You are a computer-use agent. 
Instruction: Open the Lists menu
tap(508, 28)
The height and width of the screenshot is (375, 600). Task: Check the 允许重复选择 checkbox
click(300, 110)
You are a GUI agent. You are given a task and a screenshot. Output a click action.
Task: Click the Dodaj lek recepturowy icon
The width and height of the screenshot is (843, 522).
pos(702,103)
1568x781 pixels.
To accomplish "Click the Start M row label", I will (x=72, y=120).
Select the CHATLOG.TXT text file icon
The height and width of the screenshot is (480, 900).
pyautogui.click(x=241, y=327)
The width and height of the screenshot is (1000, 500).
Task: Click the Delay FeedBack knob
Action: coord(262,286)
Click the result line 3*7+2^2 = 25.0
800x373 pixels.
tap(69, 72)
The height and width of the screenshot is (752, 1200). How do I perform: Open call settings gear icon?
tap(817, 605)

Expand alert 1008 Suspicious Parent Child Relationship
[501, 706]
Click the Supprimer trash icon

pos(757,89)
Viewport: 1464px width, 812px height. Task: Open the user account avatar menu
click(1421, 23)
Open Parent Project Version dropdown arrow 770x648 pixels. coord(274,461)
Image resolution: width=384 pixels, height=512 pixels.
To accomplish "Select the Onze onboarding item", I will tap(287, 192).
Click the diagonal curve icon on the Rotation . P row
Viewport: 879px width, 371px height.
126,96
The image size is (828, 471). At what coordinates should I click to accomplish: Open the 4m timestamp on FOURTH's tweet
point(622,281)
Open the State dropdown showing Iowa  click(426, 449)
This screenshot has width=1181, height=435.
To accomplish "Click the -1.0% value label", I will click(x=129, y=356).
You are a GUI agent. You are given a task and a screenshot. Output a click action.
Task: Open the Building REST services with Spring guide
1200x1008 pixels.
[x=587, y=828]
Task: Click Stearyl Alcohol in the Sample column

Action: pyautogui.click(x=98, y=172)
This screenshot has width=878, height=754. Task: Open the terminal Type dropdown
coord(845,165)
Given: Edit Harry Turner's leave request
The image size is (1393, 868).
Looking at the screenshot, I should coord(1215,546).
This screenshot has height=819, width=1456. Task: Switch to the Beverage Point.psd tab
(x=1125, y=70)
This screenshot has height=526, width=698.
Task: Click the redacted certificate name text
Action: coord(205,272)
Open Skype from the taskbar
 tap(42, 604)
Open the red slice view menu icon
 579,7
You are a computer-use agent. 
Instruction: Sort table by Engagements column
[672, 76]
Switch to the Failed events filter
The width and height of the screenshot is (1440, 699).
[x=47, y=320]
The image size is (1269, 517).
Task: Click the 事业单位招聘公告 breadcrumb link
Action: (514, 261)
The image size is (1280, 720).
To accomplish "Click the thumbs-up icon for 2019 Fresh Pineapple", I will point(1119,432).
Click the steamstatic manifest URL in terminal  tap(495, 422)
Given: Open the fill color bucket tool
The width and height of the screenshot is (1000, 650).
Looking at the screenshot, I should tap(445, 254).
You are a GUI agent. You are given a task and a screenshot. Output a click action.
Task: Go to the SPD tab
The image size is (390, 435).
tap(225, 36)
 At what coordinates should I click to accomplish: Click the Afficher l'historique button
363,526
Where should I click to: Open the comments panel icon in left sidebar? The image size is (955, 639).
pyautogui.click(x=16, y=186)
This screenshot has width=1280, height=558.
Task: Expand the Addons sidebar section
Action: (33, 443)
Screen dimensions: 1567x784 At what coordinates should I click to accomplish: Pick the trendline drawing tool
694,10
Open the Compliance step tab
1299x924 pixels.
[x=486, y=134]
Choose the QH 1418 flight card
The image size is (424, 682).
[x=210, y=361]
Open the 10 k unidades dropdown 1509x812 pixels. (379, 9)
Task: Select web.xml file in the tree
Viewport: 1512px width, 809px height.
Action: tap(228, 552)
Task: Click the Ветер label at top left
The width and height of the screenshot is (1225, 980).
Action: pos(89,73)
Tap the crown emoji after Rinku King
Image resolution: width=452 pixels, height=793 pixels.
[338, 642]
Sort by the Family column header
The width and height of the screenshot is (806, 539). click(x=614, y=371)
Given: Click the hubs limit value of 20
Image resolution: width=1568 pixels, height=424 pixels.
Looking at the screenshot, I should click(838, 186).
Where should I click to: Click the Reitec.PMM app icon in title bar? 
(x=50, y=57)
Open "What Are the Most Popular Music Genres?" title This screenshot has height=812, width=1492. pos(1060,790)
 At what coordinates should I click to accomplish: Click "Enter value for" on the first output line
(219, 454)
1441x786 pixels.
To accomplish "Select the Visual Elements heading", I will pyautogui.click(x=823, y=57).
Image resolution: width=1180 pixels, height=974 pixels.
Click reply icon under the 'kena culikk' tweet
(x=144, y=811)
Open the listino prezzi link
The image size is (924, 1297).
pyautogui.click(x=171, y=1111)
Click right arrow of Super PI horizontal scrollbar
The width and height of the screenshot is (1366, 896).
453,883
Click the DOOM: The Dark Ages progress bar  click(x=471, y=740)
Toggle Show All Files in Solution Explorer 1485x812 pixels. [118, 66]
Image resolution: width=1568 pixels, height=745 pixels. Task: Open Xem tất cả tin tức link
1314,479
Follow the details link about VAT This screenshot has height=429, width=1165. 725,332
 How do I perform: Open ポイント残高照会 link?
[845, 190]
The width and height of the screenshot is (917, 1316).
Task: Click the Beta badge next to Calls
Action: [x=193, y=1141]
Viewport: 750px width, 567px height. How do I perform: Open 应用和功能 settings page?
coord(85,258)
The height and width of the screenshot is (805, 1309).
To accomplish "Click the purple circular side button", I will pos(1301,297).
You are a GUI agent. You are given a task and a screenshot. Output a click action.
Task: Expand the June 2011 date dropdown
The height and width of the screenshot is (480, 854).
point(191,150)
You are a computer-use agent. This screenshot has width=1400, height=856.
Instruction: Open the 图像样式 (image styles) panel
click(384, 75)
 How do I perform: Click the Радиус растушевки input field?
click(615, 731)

:::

**The task**
Copy the material line for line, starting at its first line and ending with the line containing "Action: coord(262,286)", both included.

**Answer to the task**
You are a computer-use agent. 
Instruction: Open the Lists menu
tap(508, 28)
The height and width of the screenshot is (375, 600). Task: Check the 允许重复选择 checkbox
click(300, 110)
You are a GUI agent. You are given a task and a screenshot. Output a click action.
Task: Click the Dodaj lek recepturowy icon
The width and height of the screenshot is (843, 522).
pos(702,103)
1568x781 pixels.
To accomplish "Click the Start M row label", I will (x=72, y=120).
Select the CHATLOG.TXT text file icon
The height and width of the screenshot is (480, 900).
pyautogui.click(x=241, y=327)
The width and height of the screenshot is (1000, 500).
Task: Click the Delay FeedBack knob
Action: coord(262,286)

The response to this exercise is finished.